Detecting and Counting Non-Mitotic Cells of Immunohistochemical Stained Breast Tissue
Hamid Jazayeriy: Computer Engineering Department, Babol Noshivani University of Technology, Babol, Iran
Anahita Nosrati: Gastrointestinal Cancer Research Center, Mazandaran University of Medical Sciences, Sari, Iran
Farideh FayyazZadeh: Computer Engineering Department, Islamic Azad University, Sari, Iran
Corresponding Author: Hamid Jazayeriy, jhamid@nit.ac.ir
Abstract
Introduction: The mortality burden of breast cancer among females has drawn the attention of many researches around the world from the early detection to prevention of this leading death cause. In terms of detecting cancerous cells, the identification of mitotic and non-mitotic cells is considered to play a key role. Detecting and counting non-mitotic cells in breast tissue are rather tedious and costly while preparation of the slides is believed to be a crucial step. To surmount such problems, automated analysis of medical images has been considered by applying image processing algorithms.
Methods: In this study, a framework was provided for identifying and counting non-mitotic cells of breast tissue using image processing techniques. All microscopic images of breast tissue collected from Imam Khomeini hospital in Sari, Mazandaran, Iran were stained by ER and PR immunohistochemistry (IHC). A hybrid image processing technique was also conducted in MATLAB software to implement the proposed method.

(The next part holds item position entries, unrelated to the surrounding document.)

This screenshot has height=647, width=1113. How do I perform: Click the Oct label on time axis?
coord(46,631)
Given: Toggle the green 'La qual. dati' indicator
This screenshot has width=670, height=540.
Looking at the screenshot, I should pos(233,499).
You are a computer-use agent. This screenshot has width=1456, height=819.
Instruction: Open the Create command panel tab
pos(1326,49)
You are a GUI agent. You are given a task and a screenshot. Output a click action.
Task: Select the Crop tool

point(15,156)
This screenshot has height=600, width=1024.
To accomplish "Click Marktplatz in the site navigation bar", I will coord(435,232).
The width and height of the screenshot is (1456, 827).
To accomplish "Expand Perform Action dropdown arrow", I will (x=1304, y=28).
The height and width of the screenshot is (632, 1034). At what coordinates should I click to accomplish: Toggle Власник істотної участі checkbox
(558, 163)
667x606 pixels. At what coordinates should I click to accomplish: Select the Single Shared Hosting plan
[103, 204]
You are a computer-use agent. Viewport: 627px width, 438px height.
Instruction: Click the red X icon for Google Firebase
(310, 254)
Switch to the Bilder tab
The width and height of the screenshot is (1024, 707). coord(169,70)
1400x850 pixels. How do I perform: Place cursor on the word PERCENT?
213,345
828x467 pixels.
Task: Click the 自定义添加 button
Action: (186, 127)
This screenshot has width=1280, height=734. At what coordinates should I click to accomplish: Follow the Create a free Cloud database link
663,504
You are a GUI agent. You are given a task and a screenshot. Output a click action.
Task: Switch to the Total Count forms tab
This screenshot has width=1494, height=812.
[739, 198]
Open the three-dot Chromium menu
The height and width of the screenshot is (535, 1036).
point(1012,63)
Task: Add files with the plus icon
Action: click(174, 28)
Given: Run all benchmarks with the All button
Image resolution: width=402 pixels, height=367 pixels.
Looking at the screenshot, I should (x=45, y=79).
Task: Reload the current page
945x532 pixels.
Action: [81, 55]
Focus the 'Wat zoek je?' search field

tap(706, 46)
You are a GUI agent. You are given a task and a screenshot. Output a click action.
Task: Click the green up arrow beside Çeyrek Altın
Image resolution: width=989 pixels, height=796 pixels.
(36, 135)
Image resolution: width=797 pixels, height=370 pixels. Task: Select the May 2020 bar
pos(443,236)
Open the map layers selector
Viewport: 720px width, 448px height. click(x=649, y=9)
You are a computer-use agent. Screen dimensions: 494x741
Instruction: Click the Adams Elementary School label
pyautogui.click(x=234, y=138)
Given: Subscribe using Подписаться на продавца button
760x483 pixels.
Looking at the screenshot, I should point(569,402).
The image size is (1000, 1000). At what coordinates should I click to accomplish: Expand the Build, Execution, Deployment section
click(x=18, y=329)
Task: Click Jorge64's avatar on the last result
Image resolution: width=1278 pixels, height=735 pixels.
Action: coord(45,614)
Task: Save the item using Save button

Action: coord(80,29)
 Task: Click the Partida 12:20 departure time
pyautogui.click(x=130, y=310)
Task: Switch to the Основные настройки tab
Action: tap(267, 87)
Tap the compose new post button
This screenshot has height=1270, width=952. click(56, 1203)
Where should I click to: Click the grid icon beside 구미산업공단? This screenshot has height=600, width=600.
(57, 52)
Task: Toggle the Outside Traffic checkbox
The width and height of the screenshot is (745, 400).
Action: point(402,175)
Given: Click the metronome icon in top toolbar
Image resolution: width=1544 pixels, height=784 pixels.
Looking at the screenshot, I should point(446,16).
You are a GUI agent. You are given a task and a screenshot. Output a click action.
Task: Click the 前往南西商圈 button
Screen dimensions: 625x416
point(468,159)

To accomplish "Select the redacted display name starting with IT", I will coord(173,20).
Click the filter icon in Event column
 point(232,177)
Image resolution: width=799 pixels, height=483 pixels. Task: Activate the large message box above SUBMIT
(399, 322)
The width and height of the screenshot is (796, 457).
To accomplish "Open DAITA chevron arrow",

Results: The figure of merits such as accuracy, sensitivity, and precision of proposed method for counting cells were determined to be 93.15%, 91%, and 94.22%, respectively.
Conclusion: The results from automatic counting compared with that of manual counting indicating that the proposed method has good and reliable performance in identifying and counting of the non-mitotic cells.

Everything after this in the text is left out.